Sustainability, bla bla bla, I know

But…even though I am admittedly not a recycler, hybrid driver or green in pretty much any way, I see that this is the future of business. My favorite approach to sustainability is, as always, Wal-Mart’s.

They aren’t viewing it as tree hugging, hippie-esque efforts to save the Earth, that’s just a secondary benefit. (Of course this isn’t what the press release to the general public says) More efficient uses of materials, means less waste which reduces costs. More efficient designs of packaging and POS means less trucks which means lower distribution costs. (oh yeah and less pollution, isn’t that nice) And while I may appreciate their commitment to the bottom line probably more than most, its raises an interesting point. This is seemingly a way to make Wal-Mart happy.

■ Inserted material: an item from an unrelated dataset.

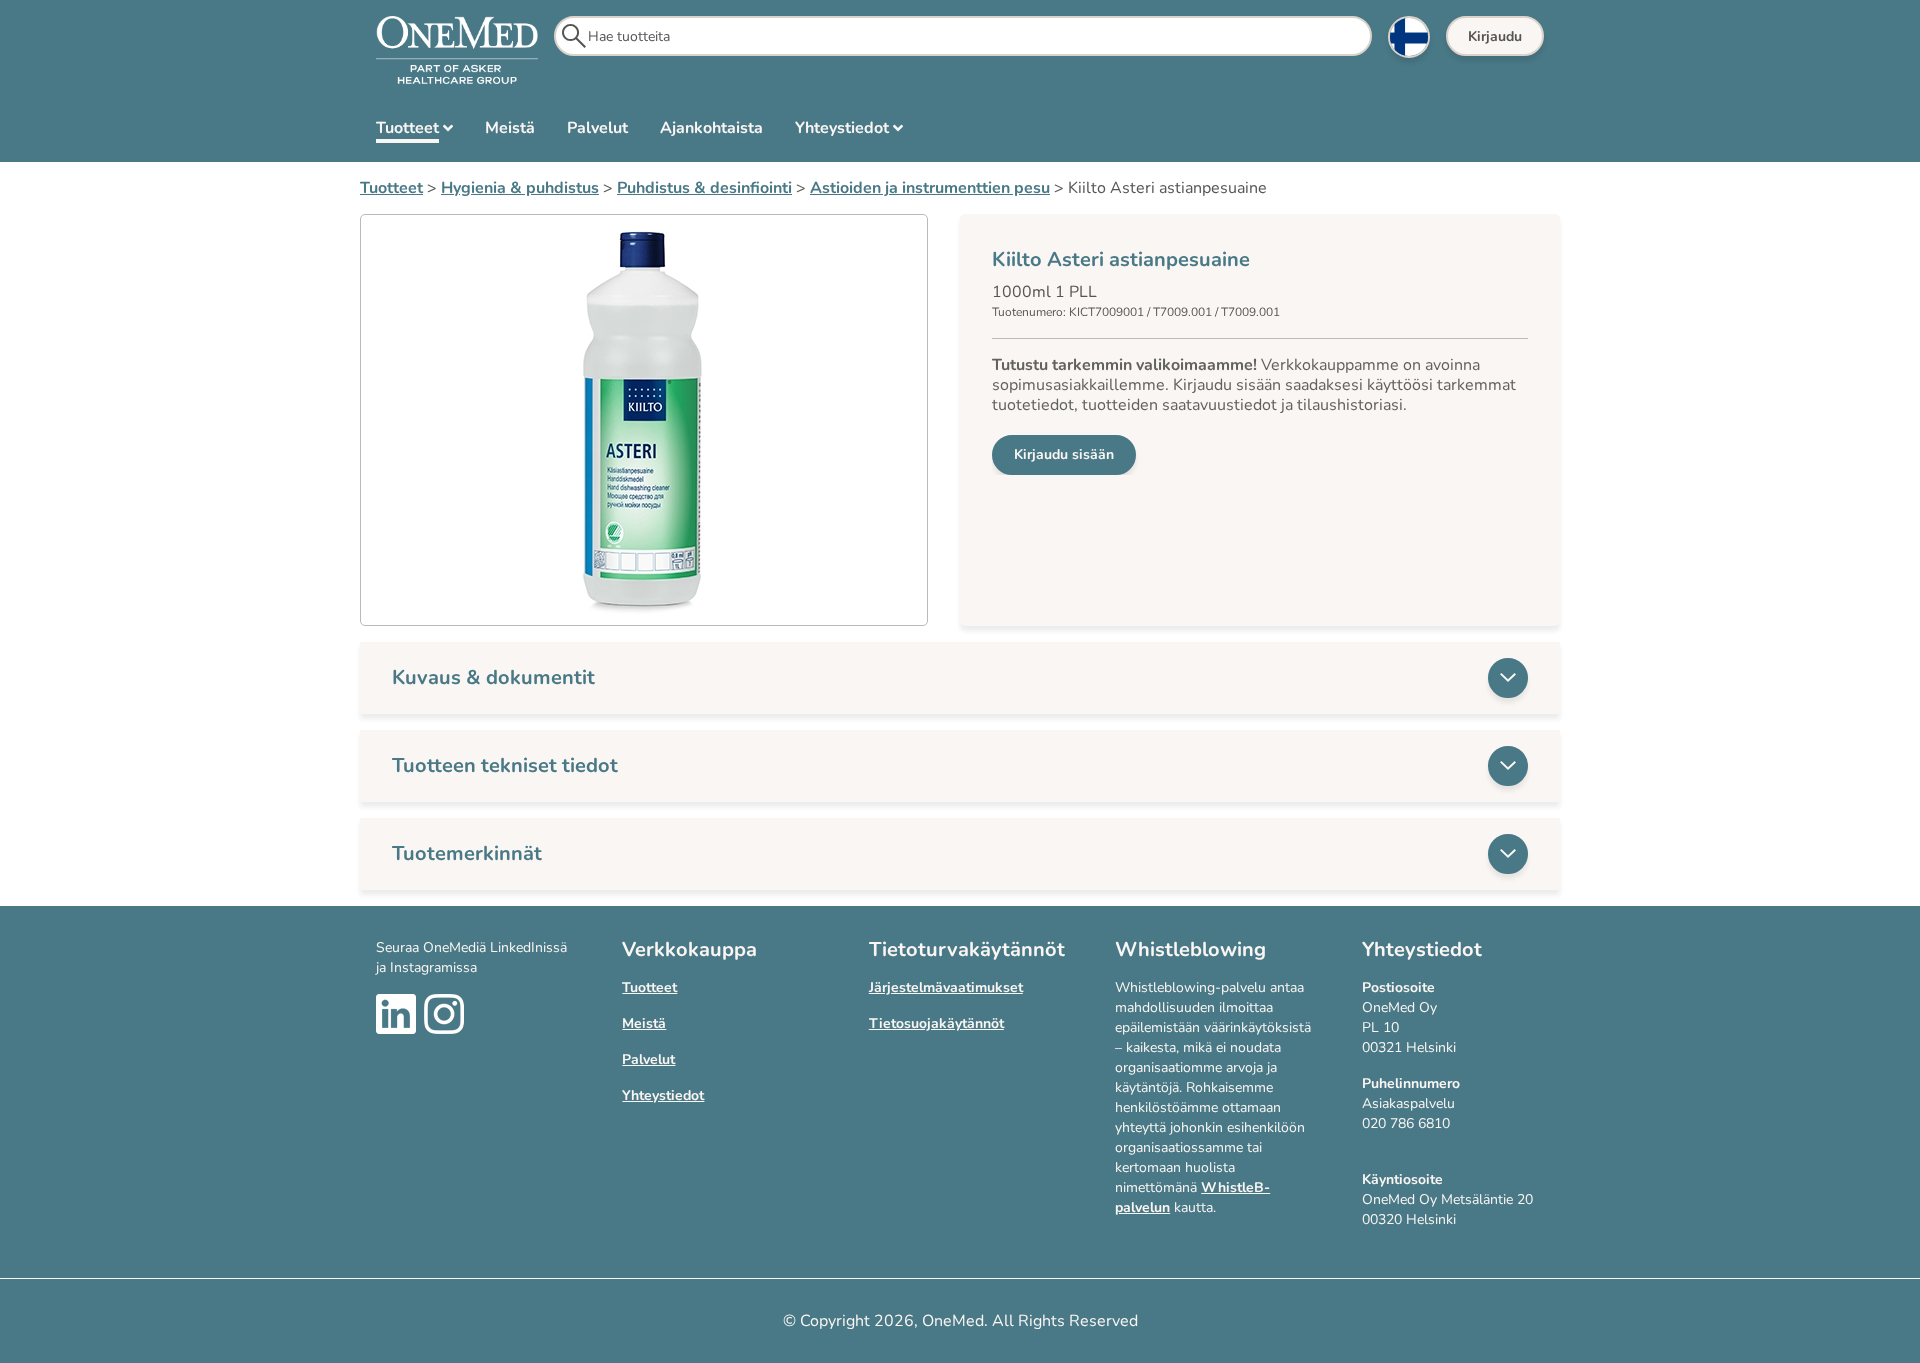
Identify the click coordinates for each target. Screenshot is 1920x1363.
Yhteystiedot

We rack our brains constantly trying to figure out ways to create programs that will get Wal-Mart jazzed. However, apparently, if we just size a PDQ just right so it holds three more bars of soap and they can use 60 less trucks to get them to market, that’s a win. If we create pallets that stack a little better, little more efficiently into a truck, that’s a win.

Consolidation, both Natural and Not

In an unlikely intermingling of channels/retailers over the past few months there were some strange developments between Wild Oats, Pathmark, A&P and Whole Foods. The quickest way I can break it down is like this:

- December 06: Pathmark announces it will start carrying Wild Oats private label brands in their stores
- March 07: A&P announces buy out of Pathmark
- March 07: Whole Foods to buy out Wild Oats
- March 07: Whole Foods states that it is unlikely that the Pathmark/Wild Oats private label partnership will continue

I only write about this because I found the entire thing very odd, yet captivating. As the world of retail is consolidating, the competition is tremendous. Traditional grocers are partnering to carry “natural private label” to expand their offering; smaller chains are expanding through acquisition to increase their weight in the marketplace; while others are simply eliminating the competition through buyouts. That’s a lot of activity in a short time in the retail world.
Unfortunately for me, the natural channel is not a very retail media friendly environment, so Whole Foods getting bigger isn’t really good news. As for A&P and Pathmark, last time I check neither popped really high on the radar as a top customer for any of my clients. But thought it was interesting none the less.

Retail to Web Made Easy?

Per my last 2 posts, we can see there is obviously a growing amount of retail to web communication going on in-store. And now, as released last week, Catalina and ePrize are taking it to the next level. Through a strategic partnership, they are coming to market with all-in-one solutions for these programs. Catalina has vast data (which I love) on who buys what, how often and where, a treasure trove of shopper nuggets. ePrize has 101 templatized ways to create and online promotion quick and easy. Together they bring rich targeting capabilities at retail on the front end with strong engagement tools and data capture potential on the backend. And while it may not all be done in one phone call, it’ll be pretty turnkey. Check out the current Dole Salad/Yahoo Music/Elliot Yamin (former American Idoler) promo. (and yes, the song sucks, but that's not the point) Another solution this provides is for the constant problem of unique codes on package which take months of planning to execute due to production timelines. Now you can simply have Catalina trigger an ad when a shopper buys your product and they can be given a unique code which can tell what SKU was purchased and at what retailer. Great info to have as soon as they go online and enter it. The executional fixes and promotional opportunities are all still to be fully explored, but its exciting/scary.